Due, in particolare, le criticità sollevate dal presidente di Assoporti, Francesco Nerli, come sottolinea l'Ansa: ''La norma in tema di extragettito Iva per le società di progetto per le opere portuali - osserva - ignora ruolo e funzioni delle Autorità Portuali, ovvero degli enti che amministrano i maggiori porti marittimi nazionali, e sembra limitare quello strumento di supporto all'infrastrutturazione portuale alle sole procedure gia' avviate''.

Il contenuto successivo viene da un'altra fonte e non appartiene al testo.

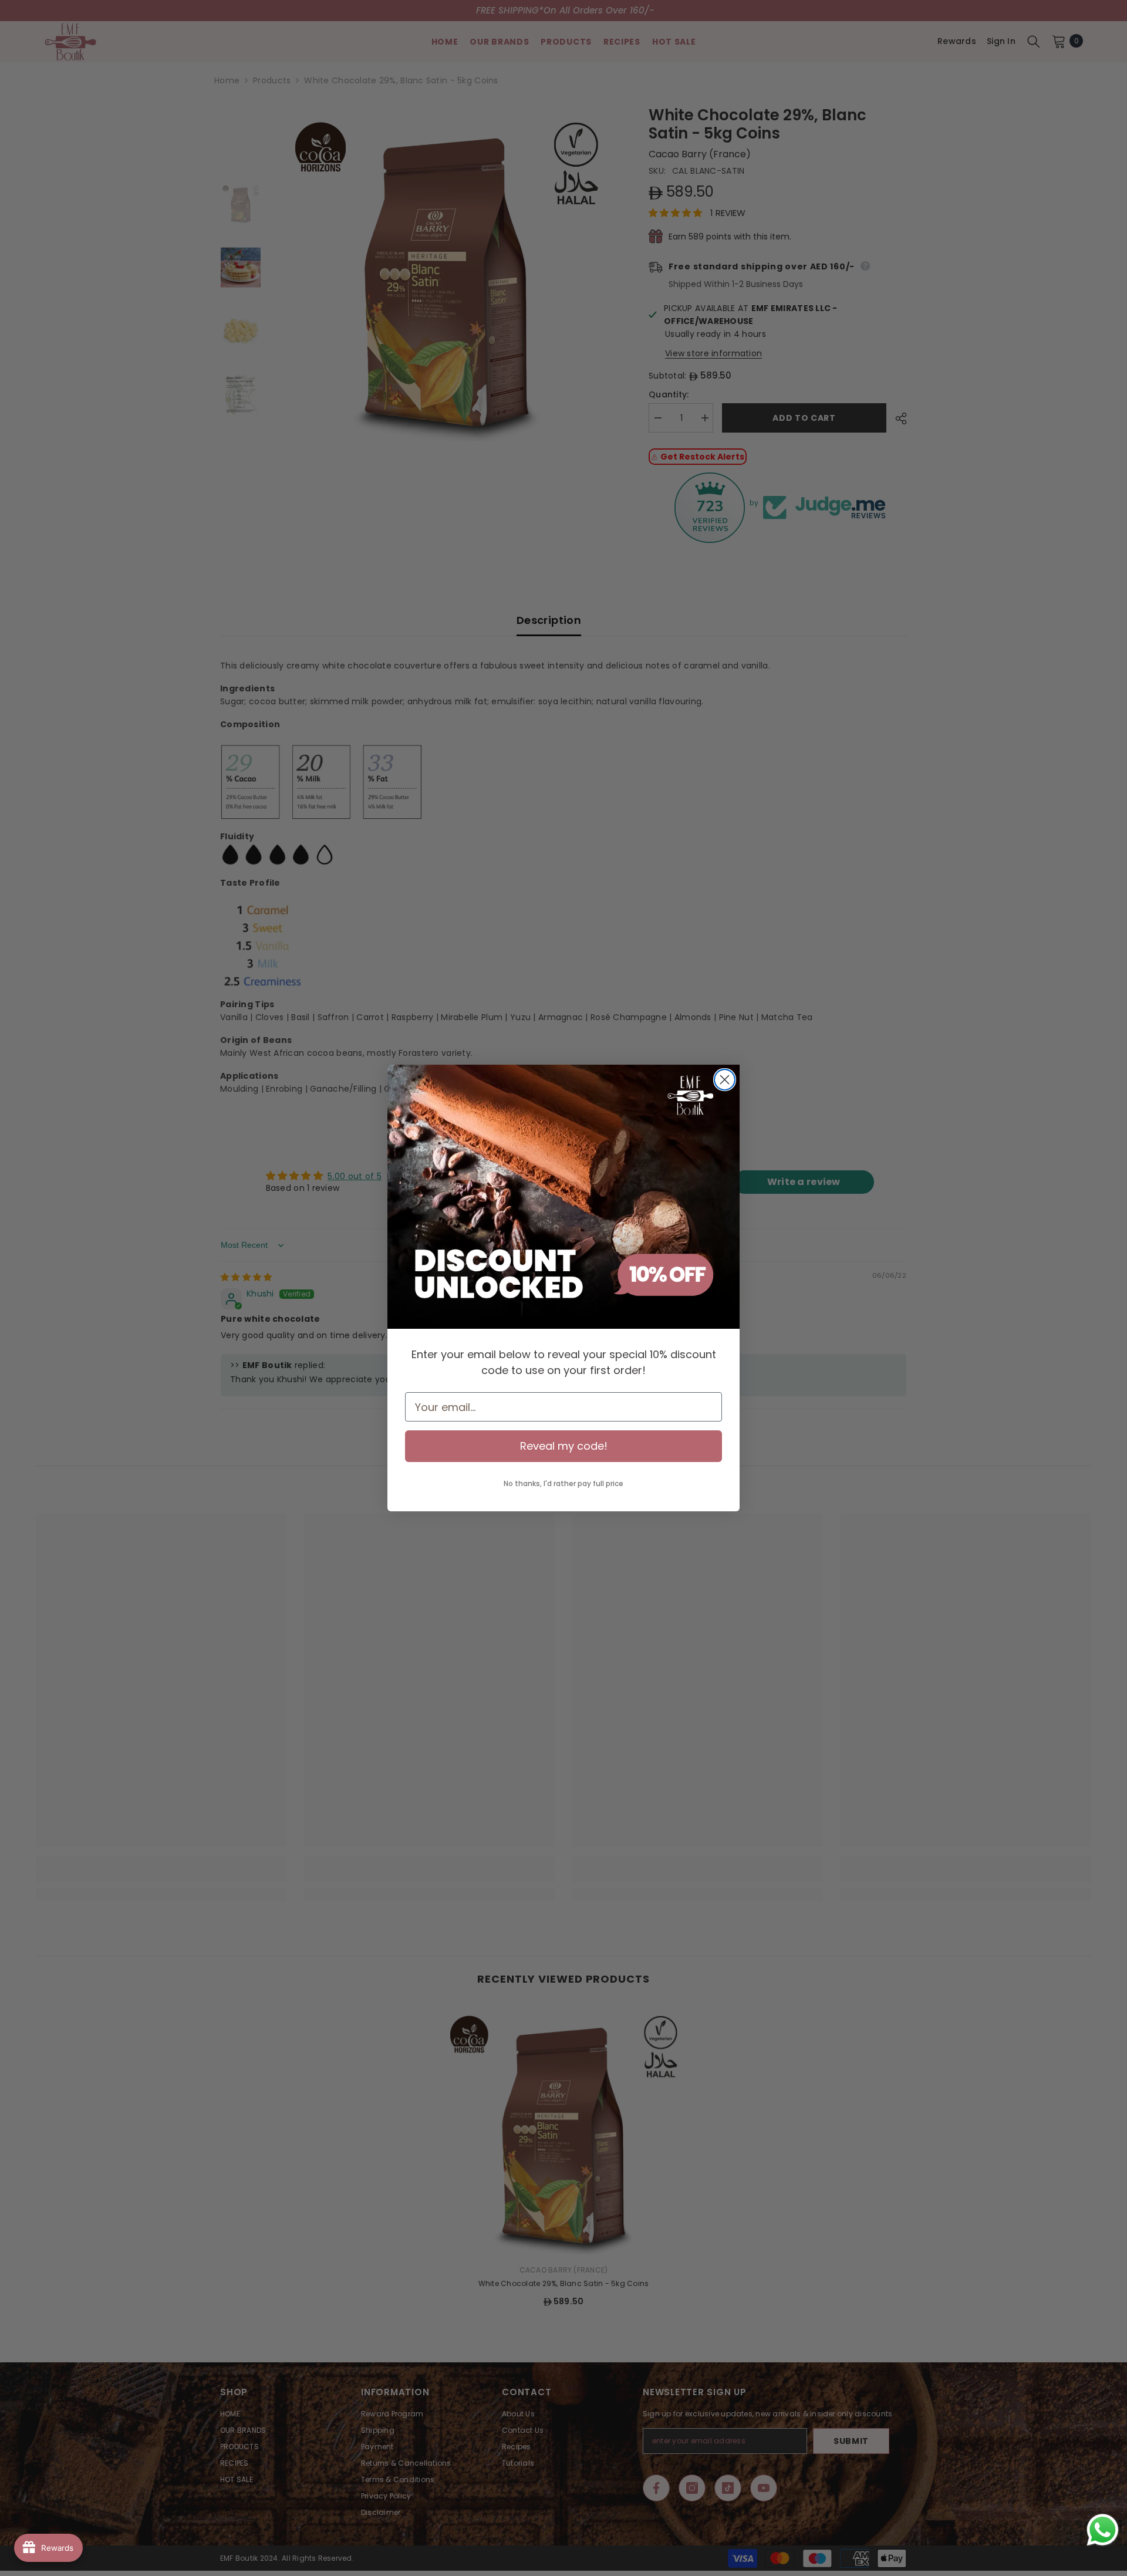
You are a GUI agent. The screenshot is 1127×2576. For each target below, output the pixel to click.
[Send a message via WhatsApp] (1102, 2529)
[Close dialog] (724, 1079)
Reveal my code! (564, 1446)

Secondo Assoporti, inoltre, ''la norma in materia di dragaggi ancora una volta rinvia a successivi decreti attuativi - sostiene Nerli - e non fa chiarezza riguardo ai contenuti dei progetti di dragaggio, non rispondendo alle esigenze di certezza e celerità degli enti che amministrano i porti, degli operatori e in definitiva - conclude - alle necessità dell'intero sistema-Paese''.